» TO DO:
Nothing should appear in the answer except the lines from the one with "Task: Click the TNF-α forward sequence" through the end of the listing below, transcribed exactly and without pictures.

» EXTRACTED MATERIAL:
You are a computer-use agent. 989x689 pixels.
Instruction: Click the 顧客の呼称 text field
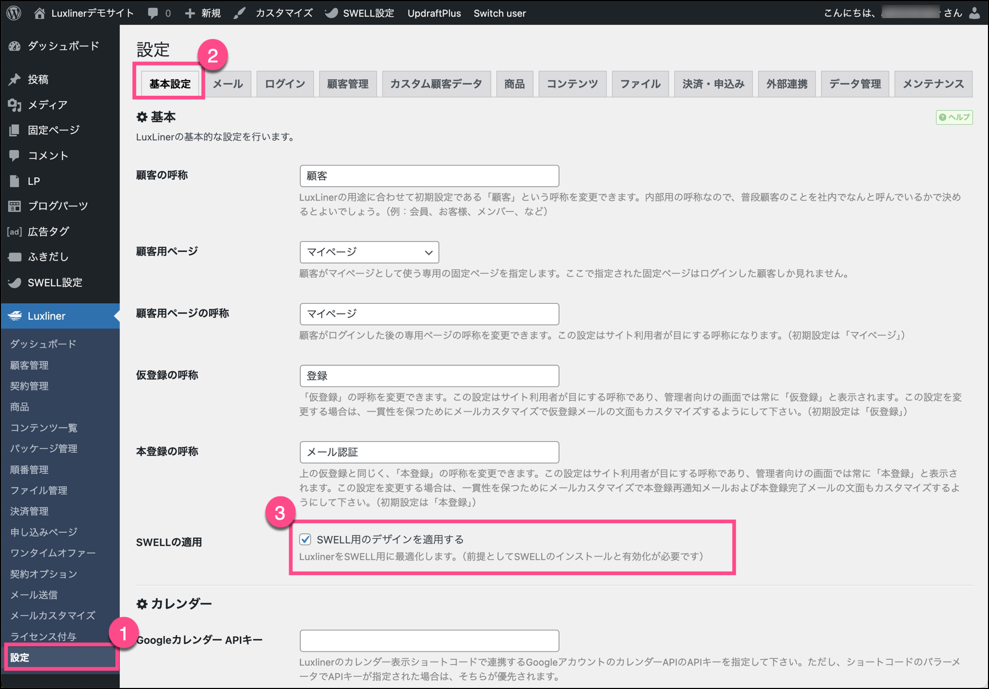coord(429,176)

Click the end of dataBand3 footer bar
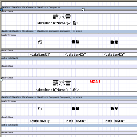[69, 125]
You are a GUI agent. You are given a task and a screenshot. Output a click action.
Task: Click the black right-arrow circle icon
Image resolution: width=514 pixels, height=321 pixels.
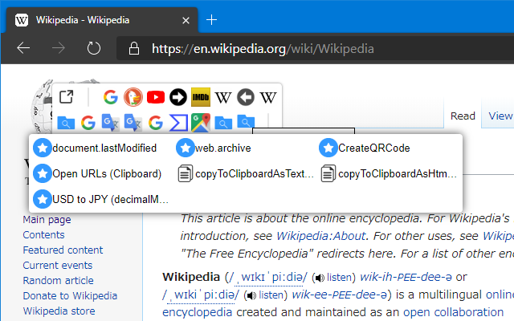(x=178, y=98)
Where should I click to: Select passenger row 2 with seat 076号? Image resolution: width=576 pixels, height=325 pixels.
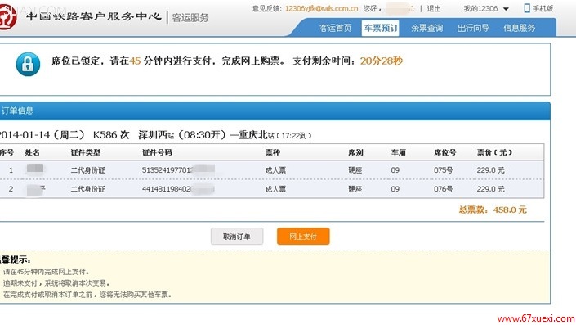tap(271, 189)
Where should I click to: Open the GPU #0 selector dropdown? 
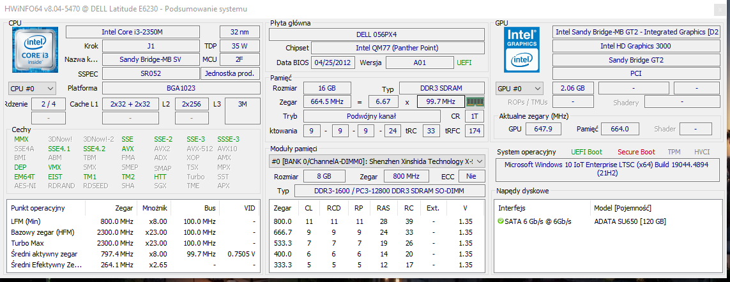point(519,88)
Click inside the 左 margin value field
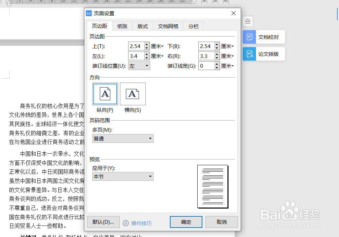The height and width of the screenshot is (237, 339). pos(136,56)
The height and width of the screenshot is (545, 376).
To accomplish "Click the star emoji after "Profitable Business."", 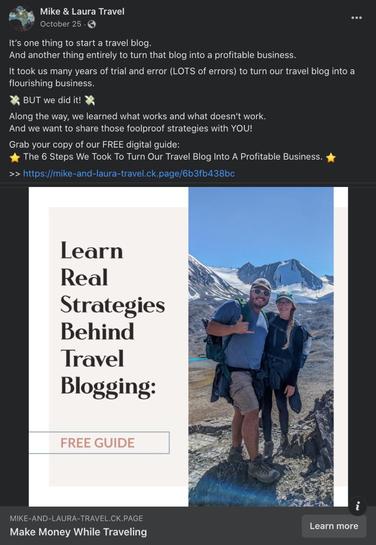I will pyautogui.click(x=331, y=157).
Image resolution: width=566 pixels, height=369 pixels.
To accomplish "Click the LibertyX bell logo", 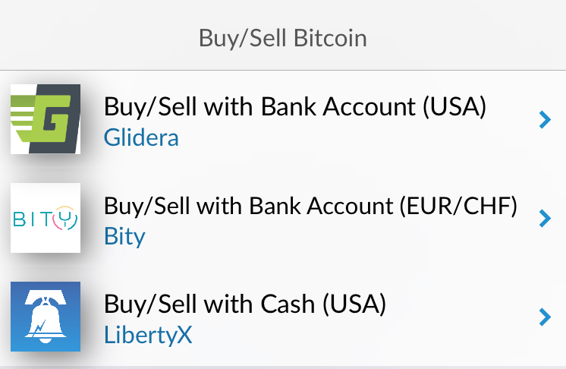I will click(46, 317).
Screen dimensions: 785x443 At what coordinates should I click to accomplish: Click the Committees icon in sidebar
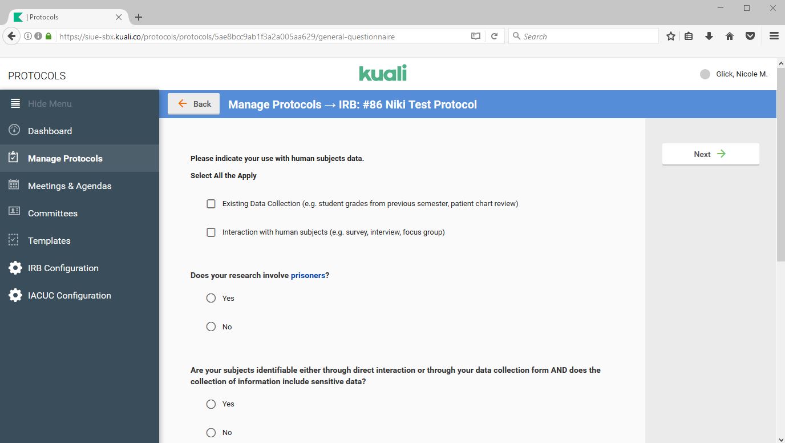tap(15, 213)
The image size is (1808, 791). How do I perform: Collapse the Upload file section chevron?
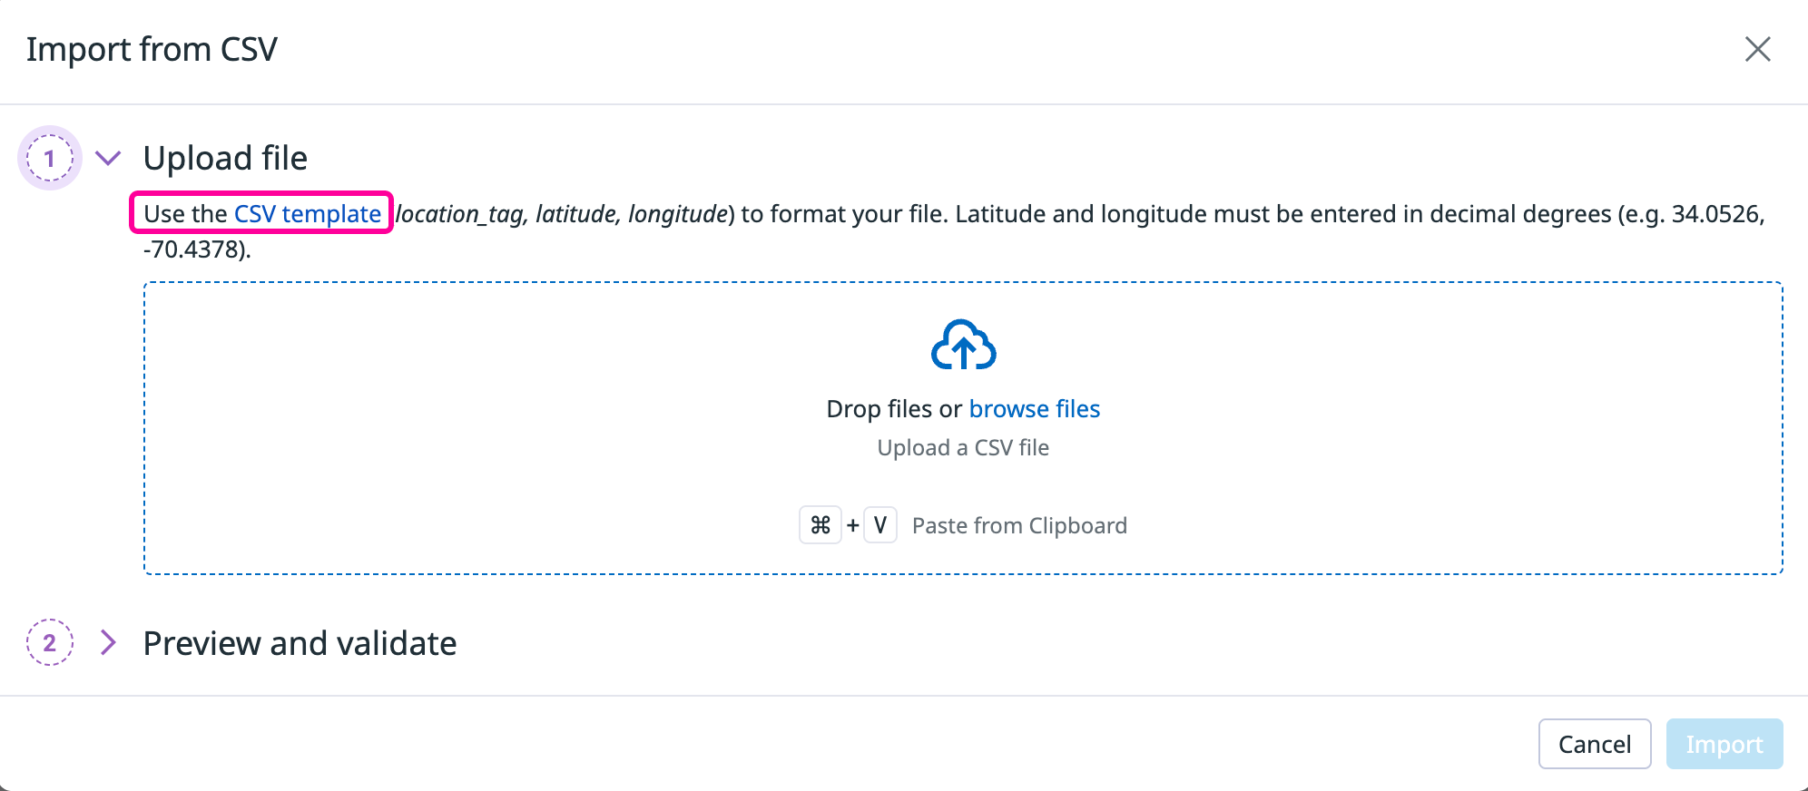(x=108, y=159)
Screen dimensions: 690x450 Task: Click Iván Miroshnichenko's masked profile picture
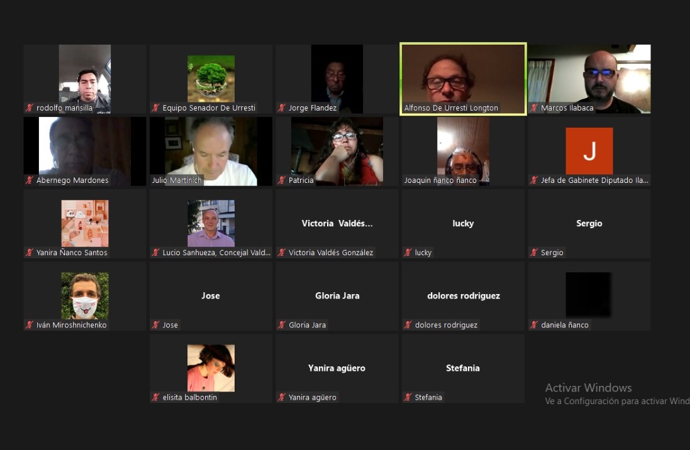85,295
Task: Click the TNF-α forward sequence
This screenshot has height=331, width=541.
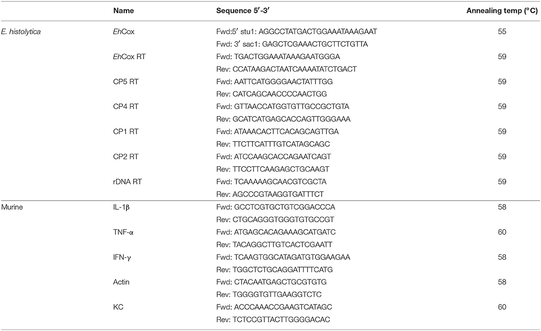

» ANSWER TO THIS EXERCISE:
Task: Click the TNF-α forward sequence
This screenshot has height=331, width=541.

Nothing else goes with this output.